> Exercise prompt:
Skip all pictures; return exactly the lines from the one containing "Where should I click to: Click" through the end of the data.

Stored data
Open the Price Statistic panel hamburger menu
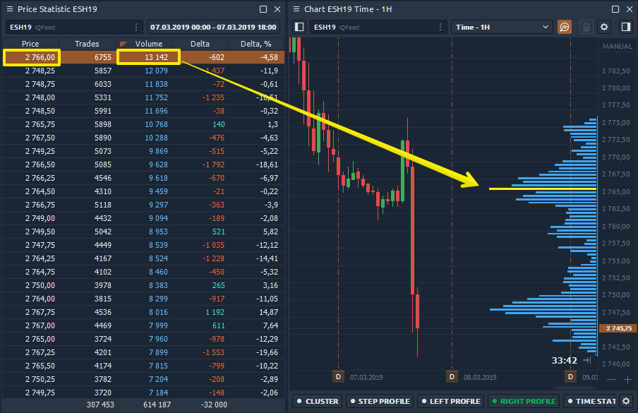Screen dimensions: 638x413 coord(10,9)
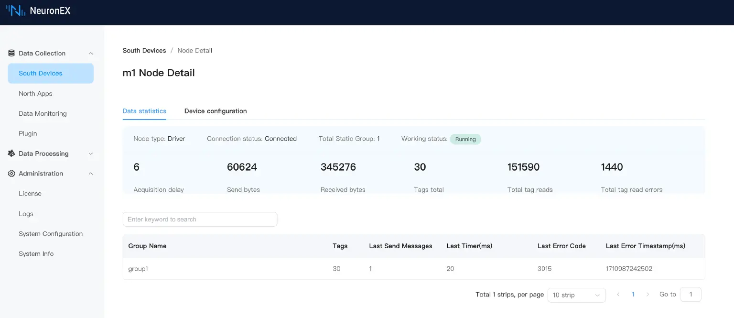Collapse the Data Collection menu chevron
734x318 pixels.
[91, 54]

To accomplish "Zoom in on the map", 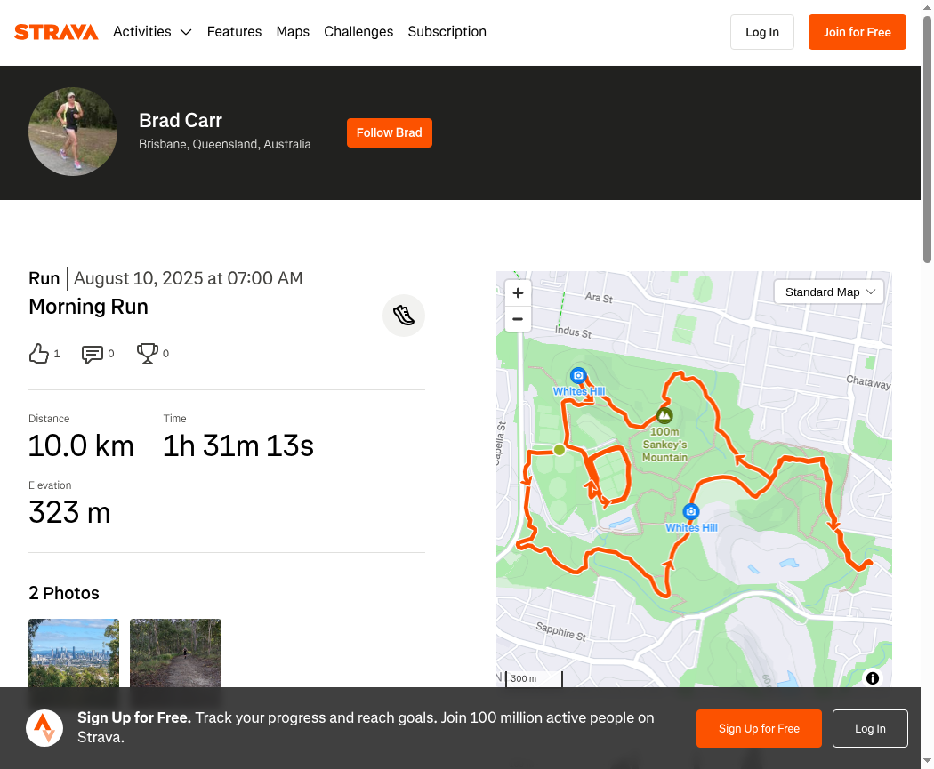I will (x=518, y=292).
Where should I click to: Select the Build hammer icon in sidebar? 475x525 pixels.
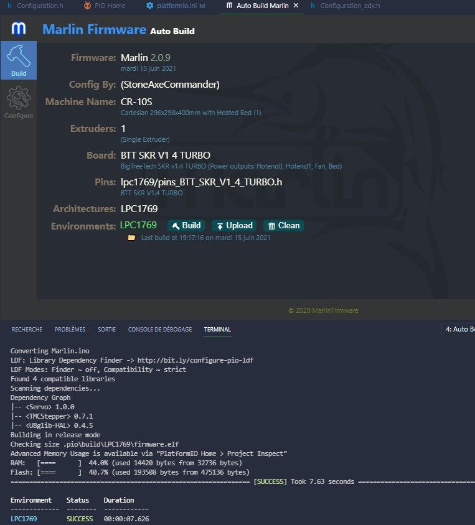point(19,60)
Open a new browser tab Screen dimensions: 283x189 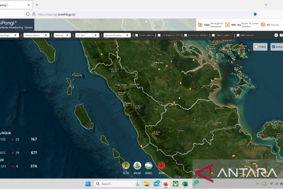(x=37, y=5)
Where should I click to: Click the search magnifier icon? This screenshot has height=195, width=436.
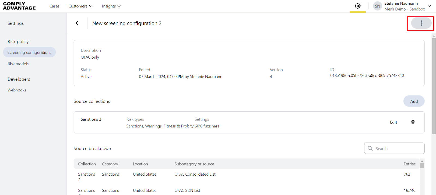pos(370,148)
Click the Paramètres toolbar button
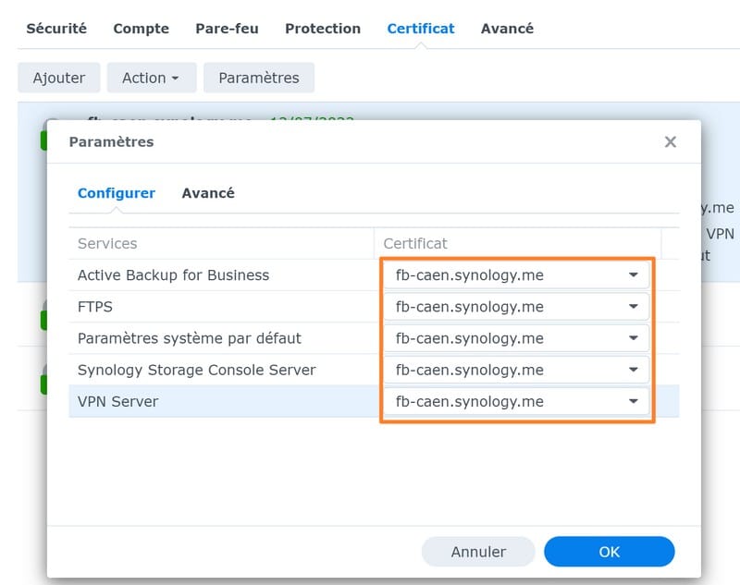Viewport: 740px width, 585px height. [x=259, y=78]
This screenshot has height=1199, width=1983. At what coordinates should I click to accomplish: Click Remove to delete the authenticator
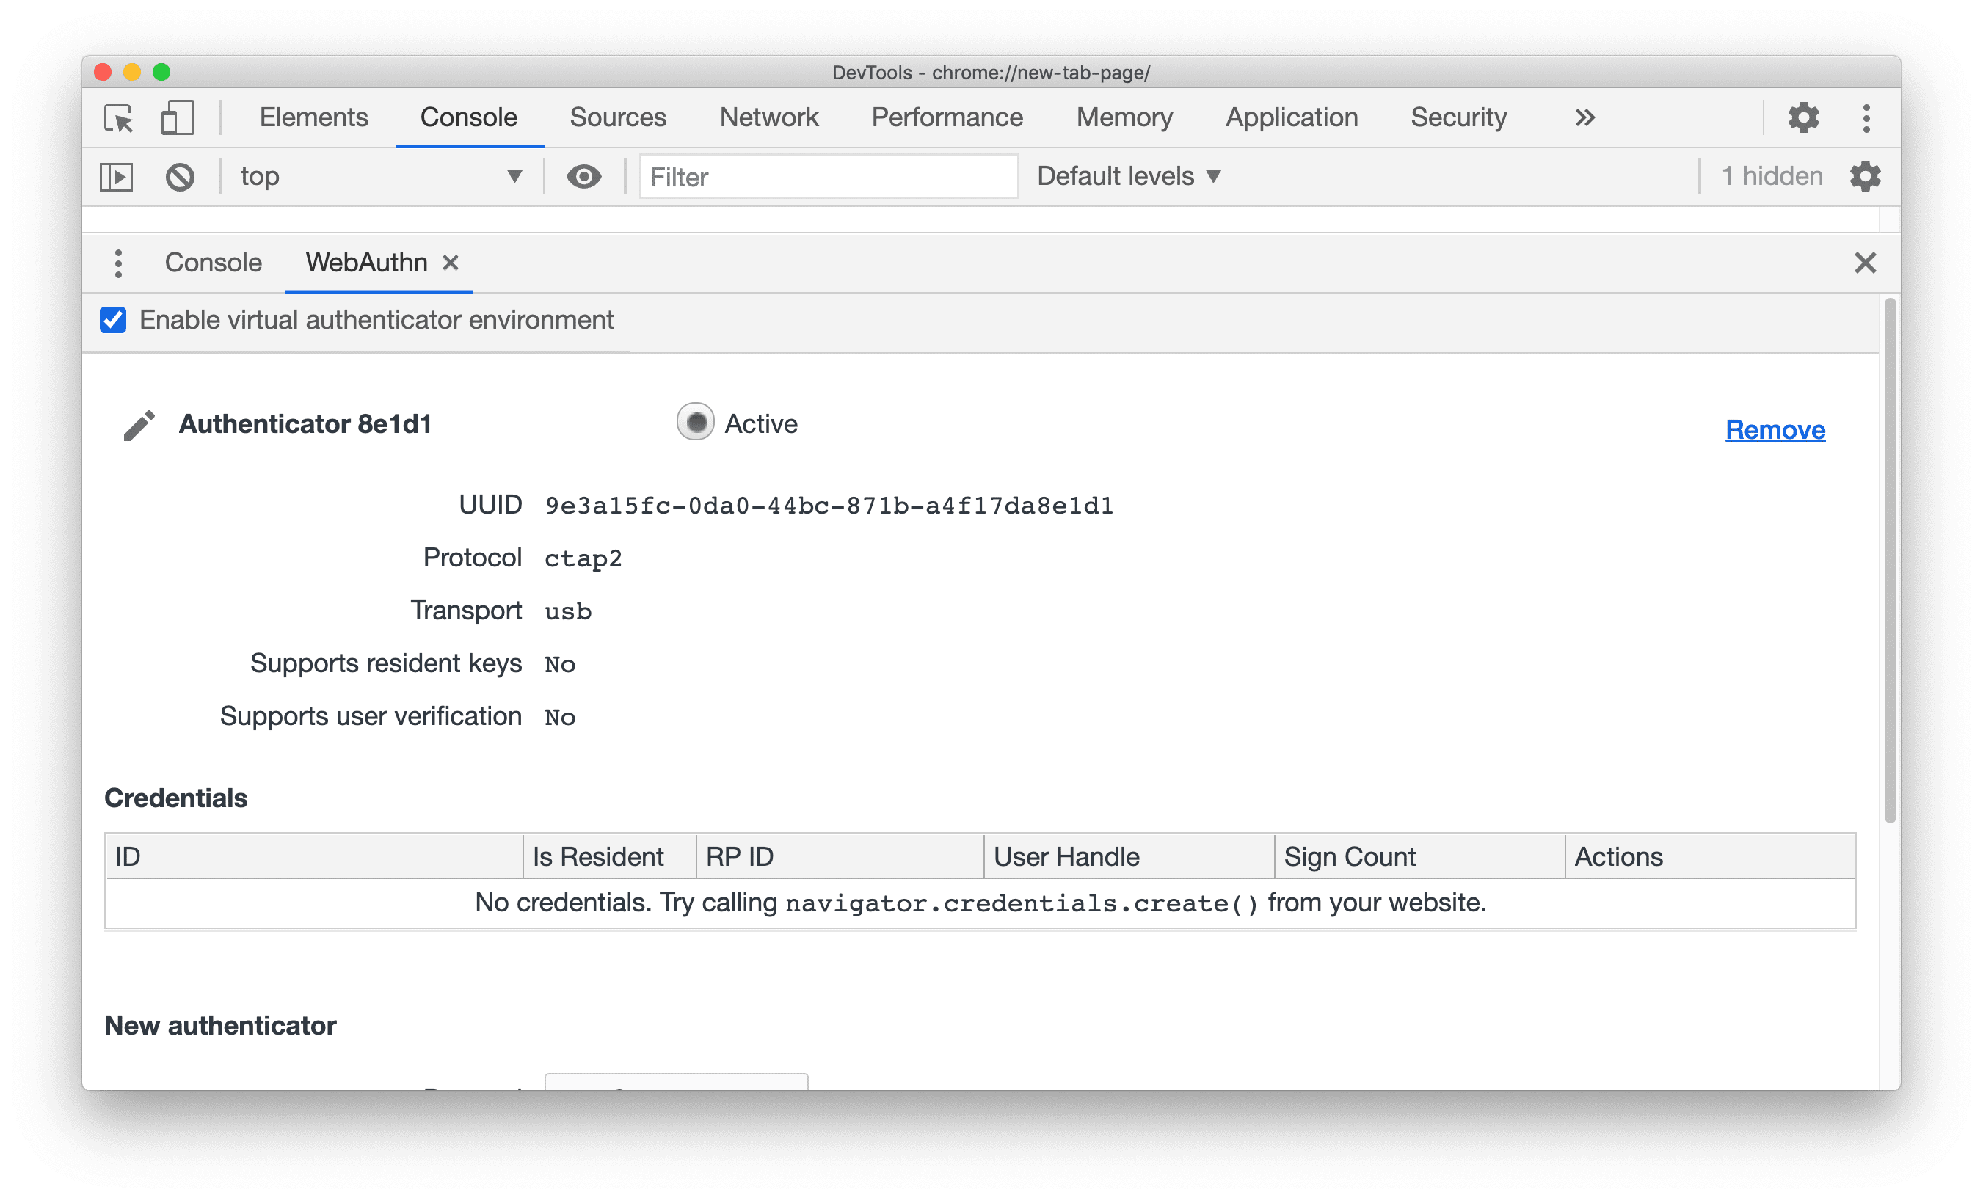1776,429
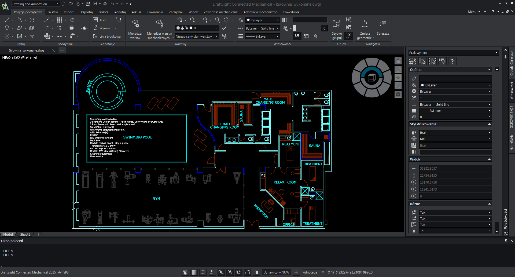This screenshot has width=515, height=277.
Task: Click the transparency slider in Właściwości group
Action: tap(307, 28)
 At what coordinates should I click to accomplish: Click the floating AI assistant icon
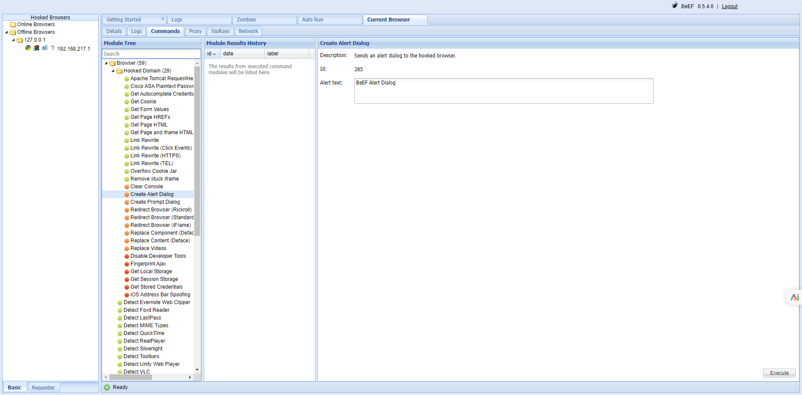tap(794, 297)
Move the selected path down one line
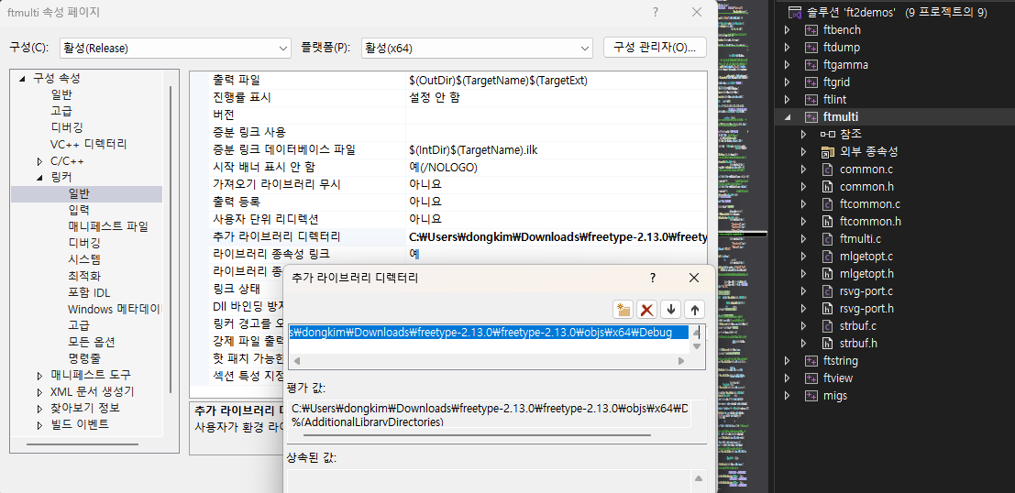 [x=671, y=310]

> Task solution:
Where should I click to: Click the search magnifier icon? This screenshot has height=195, width=436.
pos(370,148)
Click the Paramètres toolbar button
Viewport: 740px width, 585px height. [x=259, y=78]
This screenshot has height=1199, width=1983. At what coordinates should I click to accomplish: Click Remove to delete the authenticator
1776,429
This screenshot has width=515, height=277.
Task: Click the transparency slider in Właściwości group
Action: tap(307, 28)
 At what coordinates should I click to accomplish: Click the floating AI assistant icon
tap(794, 297)
Move the selected path down one line
 [x=671, y=310]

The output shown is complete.